The readings in the course thus far keep me coming back to a question. How does media representation affect the way we draw lines around the “real and the non real”. Where is this line drawn and redrawn in the media? How does the new media or the internet, photography complicate these lines?
An important concept that seems to orbit this question is the “promise” of reality that new media engenders. For example the ubiquitousness of the internet mimics the expansive, tangential, chaotic, realm of the human mind. But at the same time the internet is only a 2 dimensional façade of reality.
For me this connects with Foucault’s statement about the mirror: “I see myself where i am not, in an unreal, virtual space, that opens up behind the surface.” The internet similarly contains the same conundrum and mirage. The world opens up behind the screen, but there is nothing there. A persona sees what is not there, in this “virtual space that opens up behind the surface.”
I also want to connect this the recent obsession with the “real” in recent media. We have the rise of reality tv, and the snowballing popularity of documentary film, journalistic photography which seems to accompany every printed news articles, mass mediated lectures, ie the Ted talks, Spoken Word poetry which features autobiographical performances. All of these new media fads are predicated on the fact that truth and reality are inherent. But at the same time reality is forced into narrative structures.
What we can focus on in this new fad is that it operates on the same “lie” or false promise of truth, because while the subjects may not be professional actors, and the material come from the raw trenches of reality, producers must edit and condense footage into a story line that is comprehendible and digestible in a short time span. Thus reality is transported from its orginal context and becomes something completely new. it is filtered through the vector of narrative constraint. In this way reality based media lies in that it hides its discursivity.
SO WHAT?! What are the implications? Why does it matter?
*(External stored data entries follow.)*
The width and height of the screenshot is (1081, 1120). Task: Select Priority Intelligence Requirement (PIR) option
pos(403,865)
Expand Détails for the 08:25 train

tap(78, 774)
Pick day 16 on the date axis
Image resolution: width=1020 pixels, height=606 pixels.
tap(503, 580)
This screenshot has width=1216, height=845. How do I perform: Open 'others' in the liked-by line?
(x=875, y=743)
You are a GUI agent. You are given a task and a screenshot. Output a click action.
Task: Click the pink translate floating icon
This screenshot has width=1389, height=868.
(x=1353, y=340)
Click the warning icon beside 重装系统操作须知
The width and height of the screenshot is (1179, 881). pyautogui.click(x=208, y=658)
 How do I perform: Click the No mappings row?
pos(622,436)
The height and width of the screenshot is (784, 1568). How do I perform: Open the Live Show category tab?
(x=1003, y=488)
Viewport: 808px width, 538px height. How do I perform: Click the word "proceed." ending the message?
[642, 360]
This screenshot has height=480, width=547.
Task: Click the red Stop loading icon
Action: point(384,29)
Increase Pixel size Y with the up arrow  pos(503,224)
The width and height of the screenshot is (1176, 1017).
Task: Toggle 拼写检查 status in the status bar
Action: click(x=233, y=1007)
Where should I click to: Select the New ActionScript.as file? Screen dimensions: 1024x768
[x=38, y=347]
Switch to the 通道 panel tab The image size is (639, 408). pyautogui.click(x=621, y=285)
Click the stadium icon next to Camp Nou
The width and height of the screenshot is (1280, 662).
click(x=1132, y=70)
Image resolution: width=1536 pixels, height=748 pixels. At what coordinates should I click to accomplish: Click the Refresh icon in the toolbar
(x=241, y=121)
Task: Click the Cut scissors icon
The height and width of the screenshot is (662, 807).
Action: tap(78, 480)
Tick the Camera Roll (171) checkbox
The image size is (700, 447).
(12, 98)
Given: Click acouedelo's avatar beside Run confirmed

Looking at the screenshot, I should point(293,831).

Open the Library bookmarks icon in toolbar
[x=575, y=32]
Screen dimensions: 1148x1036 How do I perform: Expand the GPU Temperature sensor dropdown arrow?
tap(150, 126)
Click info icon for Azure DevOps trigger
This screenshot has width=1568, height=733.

At the turn of the 19th century Picasso said: "Art is the lie that enables us to realize the truth". Fast forward to today, where our culture's art proclaims to deliver truth. So then, if we base art on truth are we telling lies? What do we risk when we package truth into narrative arcs and sever it from its context? how does the trend toward comedy, satire, cartoons and scifi complicate this premise? does that reality makes more sense when it is squeezed into narrative and storytelling? How is this façade of reality blurring the traditional lines of real and not real?